Subject: Strange behavior under 1.3 with esp driver?
To: None <port-sparc@NetBSD.ORG>
From: Brian Buhrow <buhrow@cats.ucsc.edu>
List: port-sparc
Date: 02/27/1998 10:56:28
	Hello.  I'm running a news server on a Sparc 5 under NetBSD/sparc 1.3.
This machine has 3 scsi busses, 1 internal and 2 external esp100A sbus
cards.
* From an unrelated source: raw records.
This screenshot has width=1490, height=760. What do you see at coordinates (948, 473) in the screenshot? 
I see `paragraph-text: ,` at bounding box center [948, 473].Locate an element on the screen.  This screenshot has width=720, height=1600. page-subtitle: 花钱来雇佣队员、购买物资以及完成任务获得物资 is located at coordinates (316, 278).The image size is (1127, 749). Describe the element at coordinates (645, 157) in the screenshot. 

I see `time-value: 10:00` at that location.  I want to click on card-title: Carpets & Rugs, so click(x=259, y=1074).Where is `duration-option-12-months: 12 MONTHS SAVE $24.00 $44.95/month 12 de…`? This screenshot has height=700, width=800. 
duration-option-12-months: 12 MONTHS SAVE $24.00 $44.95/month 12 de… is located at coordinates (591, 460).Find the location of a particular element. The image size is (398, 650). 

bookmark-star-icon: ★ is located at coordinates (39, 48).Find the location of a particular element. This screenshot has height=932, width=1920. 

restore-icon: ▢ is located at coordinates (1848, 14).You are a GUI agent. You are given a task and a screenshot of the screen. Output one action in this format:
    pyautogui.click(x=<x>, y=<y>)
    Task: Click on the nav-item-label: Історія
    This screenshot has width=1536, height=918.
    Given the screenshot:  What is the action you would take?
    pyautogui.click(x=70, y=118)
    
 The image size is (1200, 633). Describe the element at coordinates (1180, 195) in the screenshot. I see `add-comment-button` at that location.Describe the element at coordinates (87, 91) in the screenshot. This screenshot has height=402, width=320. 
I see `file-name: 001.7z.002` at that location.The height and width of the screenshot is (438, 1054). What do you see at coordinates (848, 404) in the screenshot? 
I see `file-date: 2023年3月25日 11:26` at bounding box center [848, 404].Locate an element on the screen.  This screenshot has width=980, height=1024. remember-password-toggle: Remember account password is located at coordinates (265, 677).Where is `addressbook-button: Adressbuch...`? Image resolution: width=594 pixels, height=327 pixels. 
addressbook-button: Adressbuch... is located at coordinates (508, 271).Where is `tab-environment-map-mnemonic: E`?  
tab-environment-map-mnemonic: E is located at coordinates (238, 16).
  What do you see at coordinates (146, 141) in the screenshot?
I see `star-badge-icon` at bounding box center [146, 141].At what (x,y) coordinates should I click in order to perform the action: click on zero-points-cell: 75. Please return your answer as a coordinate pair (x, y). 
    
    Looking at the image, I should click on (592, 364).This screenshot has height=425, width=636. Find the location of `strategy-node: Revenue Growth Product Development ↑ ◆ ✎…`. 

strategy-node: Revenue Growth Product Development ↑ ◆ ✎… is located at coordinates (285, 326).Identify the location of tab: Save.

The root is on the internal scsi chain, i.e. the one on the
motherboard, the overview is on one of the esp100A chips, esp1, and the
news spool is on the other esp100A chip, esp2.
	The machine seems to run fine for about 10 days at which point the
esp2 card begins experiencing timeouts and strange read/write errors appear
on the disk.  Rebooting the machine solves the problem for another 10 days
or so.  (Sometimes it runs longer, but it never makes it to three weeks.)
	This last time, about three days after it was rebooted, vmstat -i
reported:
"event chain trashed: kvm_read"
or something like that.  This after it had printed the interrupt rates for
esp0, but before it had printed the interrupt rates for esp1 and esp2.
Rebooting the machine restored normal output.
	The scsi bus with the news spool on it, esp2, takes a lot of
interrupts.  During normal operation, the interrupts/sec seems to be
between 600 and 700.  This rate is more or less constant throughout the
day.
	Is there some bug where a certain number of disk transfers or
interrupts causes corruption somewhere, either in the driver's work area,
or the chip somewhere which manifests itself after a long period of heavy
use?  Sometimes the driver resets the bus and things continue, but only for
an hour or so before the machine panics tdue to some disk error, either a
read or write error.  A reboot always fixes the problem for another 10 days
or so.  We've tried changing esp cards with no luck.

Any thoughts and/or ideas would be greatly appreciated.
-thanks
-Brian